Translation into plain English: Checking PSA has for some men resulted in treatment for cancer that would have never caused problems without treatment. In short, some men received radiation or surgery who did not need it.
This dilemma-what to do with an abnormal test (PSA) when you know you are going to over treat some; but, if you do not treat then this person may die-is a difficult one.
In the New England Journal this week, there was discussion of genetic markers that may give a clue to help separate prostate cancer that may take your life from prostate cancer that can be left alone (as in go to the beach with your wife instead of to the hospital to have your prostate sliced out). These markers are not yet ready for practical use. But, this problem (of when to treat) brings to mind that best is to never get the cancer cells or the elevated PSA.
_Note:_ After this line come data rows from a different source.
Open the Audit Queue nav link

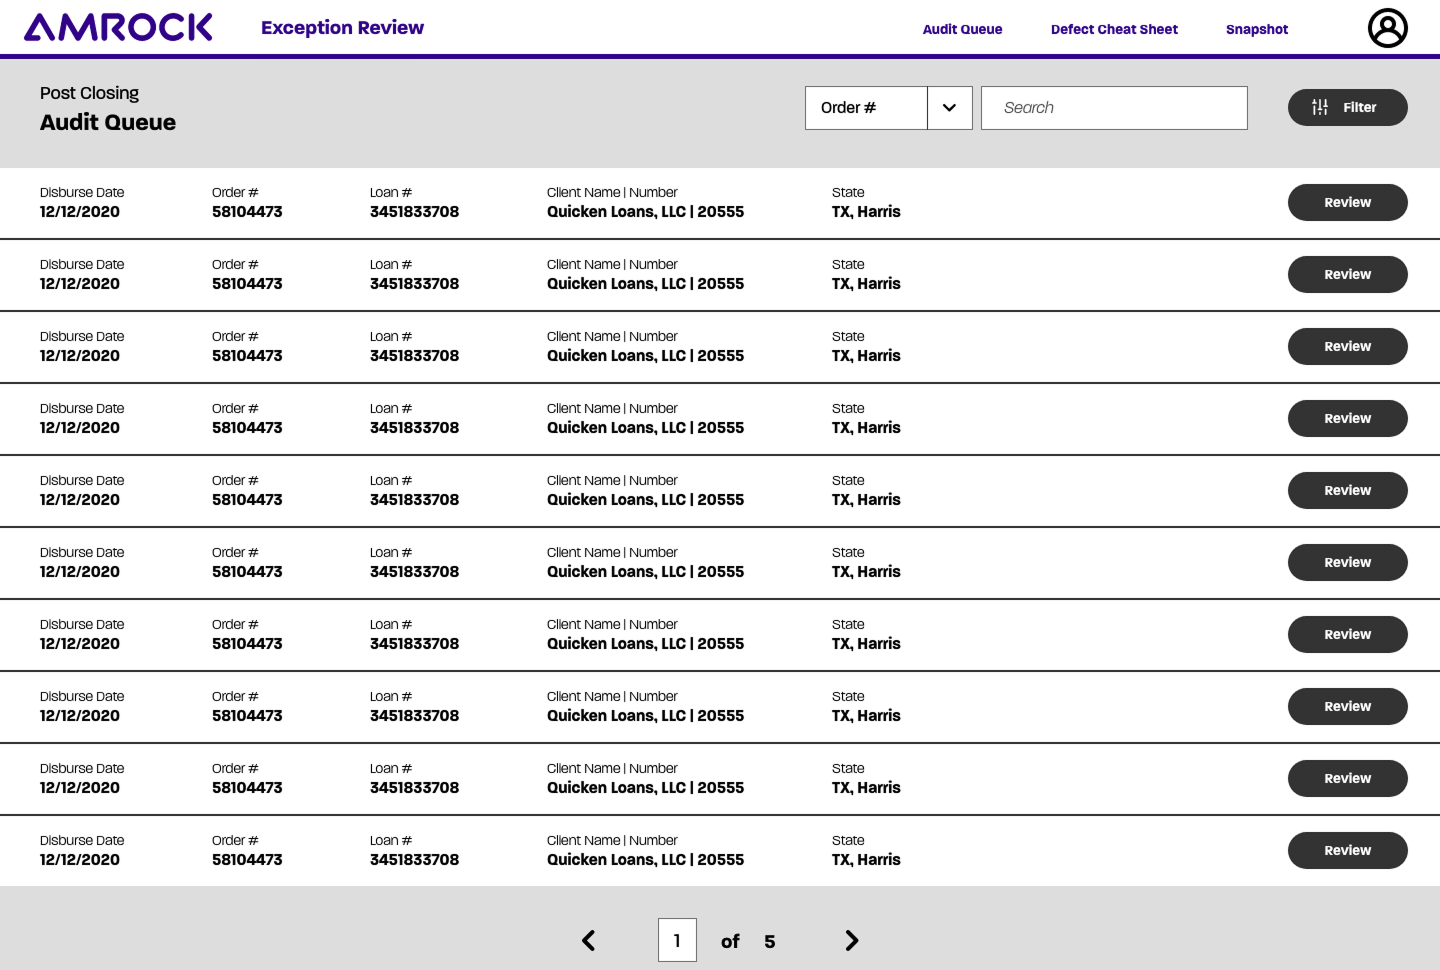pos(962,29)
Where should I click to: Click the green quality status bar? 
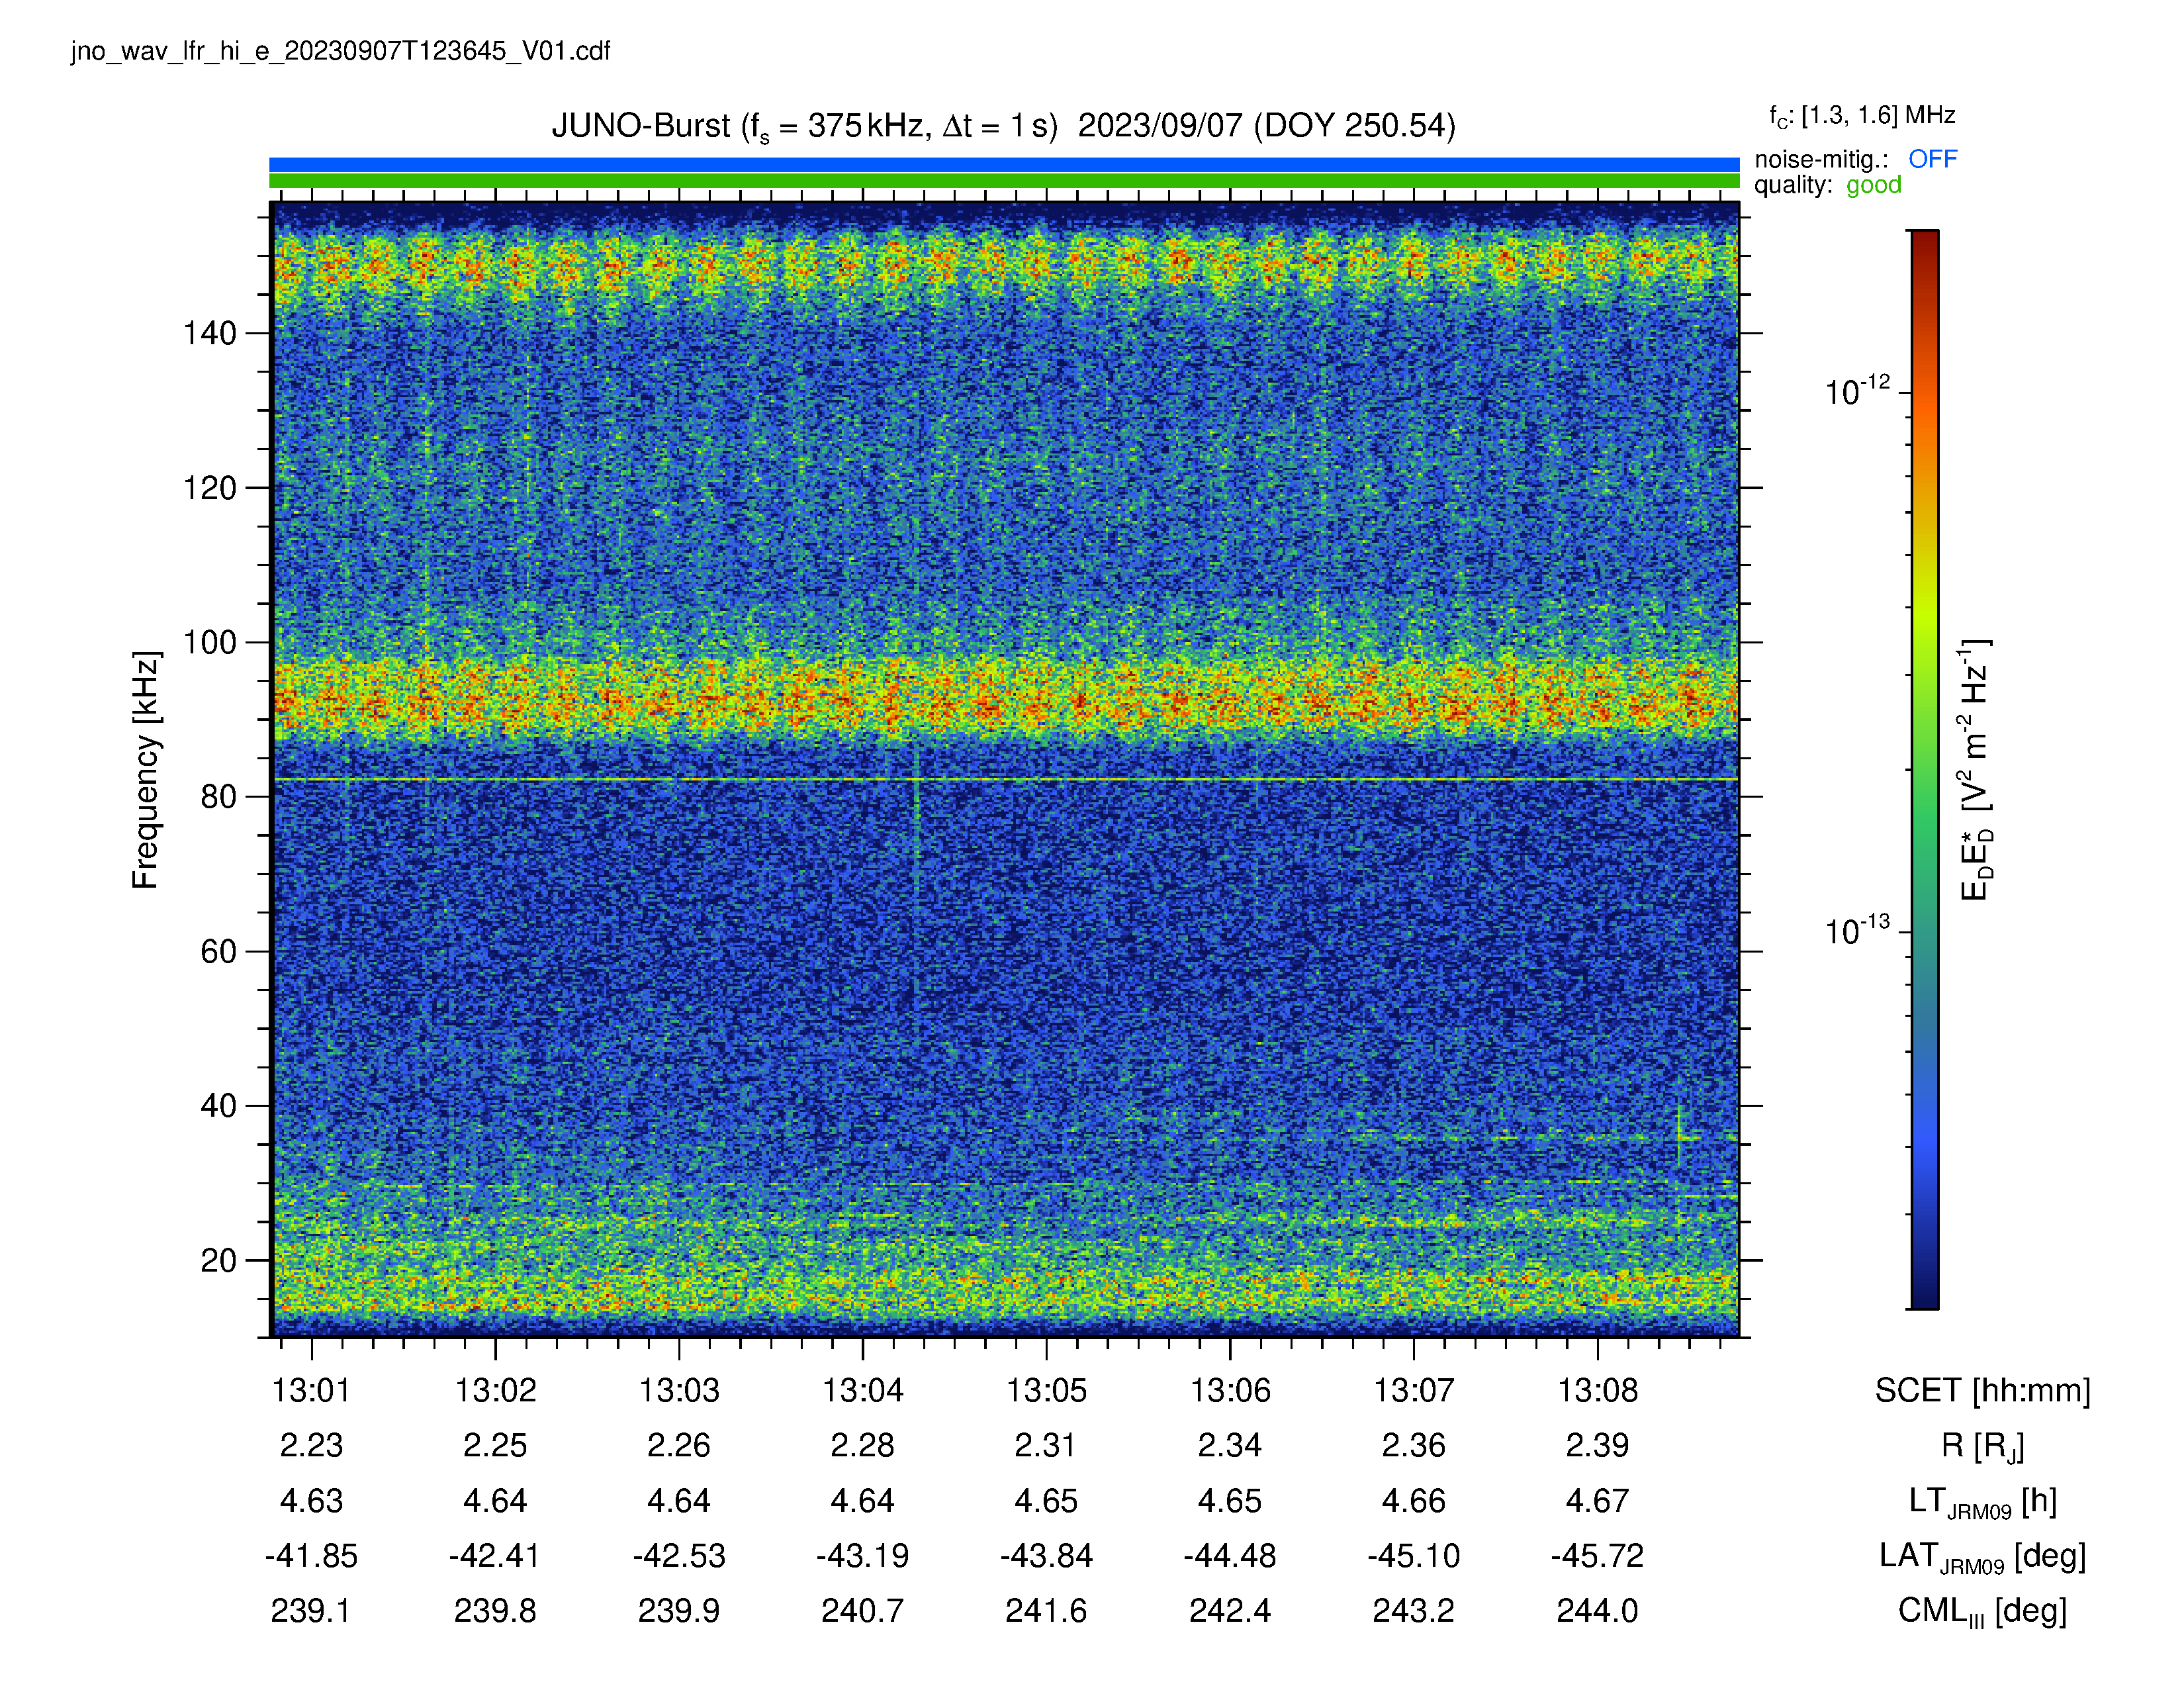tap(1004, 181)
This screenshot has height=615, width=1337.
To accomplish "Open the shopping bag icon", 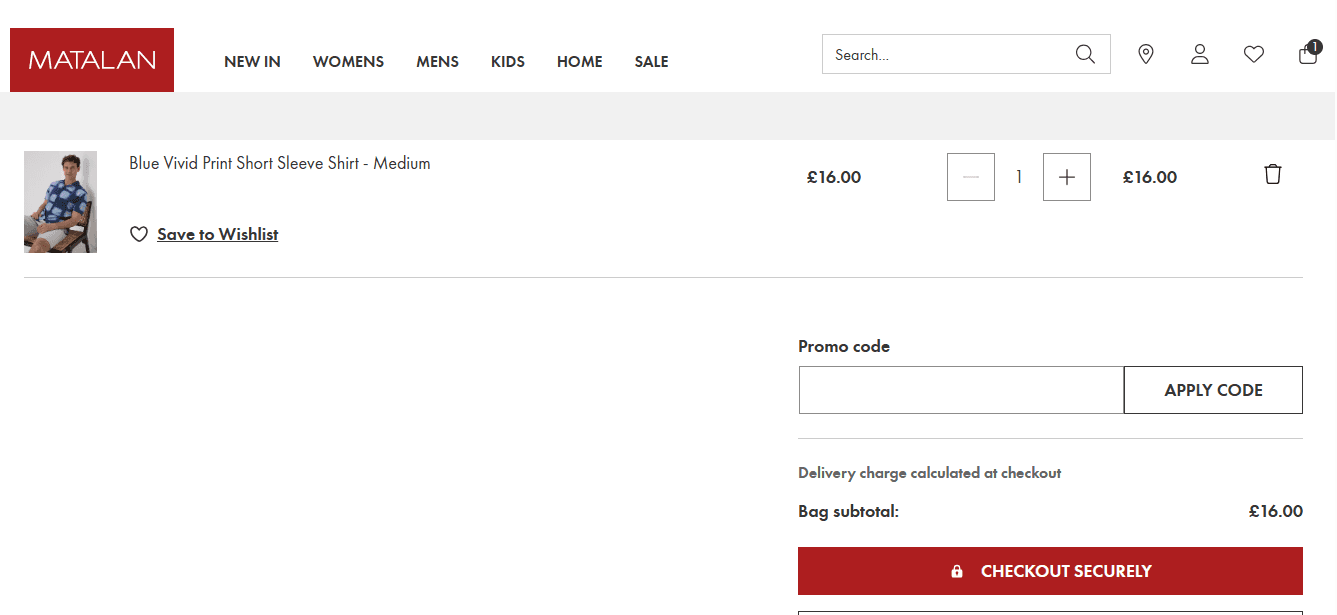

To learn details about prevention, I highly recommend this review article from a respected cancer journal about how to prevent prostate cancer.
Best is not to keep emptying unhealthy fluid from an unhealthy gland. Best is to make the gland healthy.
Occasionally, this may mean emptying the gland of unhealthy fluid. But eventually, the goal is an abundance of healthy fluid in a healthy gland. That is the prostate of a 16-year-old. How to achieve that is what I teach in the book.
Quick ways to put into practice some of the latest findings about prostate cancer prevention (see review article) include the following: take vitamin C, vitamin E, zinc, selenium, and possibly lower estrogen levels with anastrozole.
Saw Palmetto also has a good chemical reason for working (blocking testosterone's conversion to dihydrotestosterone). Proscar and Prepecia do the same thing. Proscar, in the only good prospective study to date, cut the rate of prostate cancer--but those who got cancer on Proscar had a greater chance of having a more aggressive form of the cancer.
My take on that statistic is that there was a greater percentage of agressive cancer because the cancer that could be prevented by proscar was the less aggressive type (seems logical) and not that the proscar caused some of the cancers to become more aggressive. I cannot prove this theory, but until have a better reason, I'm taking 1/2 of a proscar every other day or so (thinking i'd rather go for less chance of cancer in general and take my chances that i will not get the more aggressive type).
Just a few thoughts on how to take care of your temple. Thank you for putting some worth on my opinions and observations.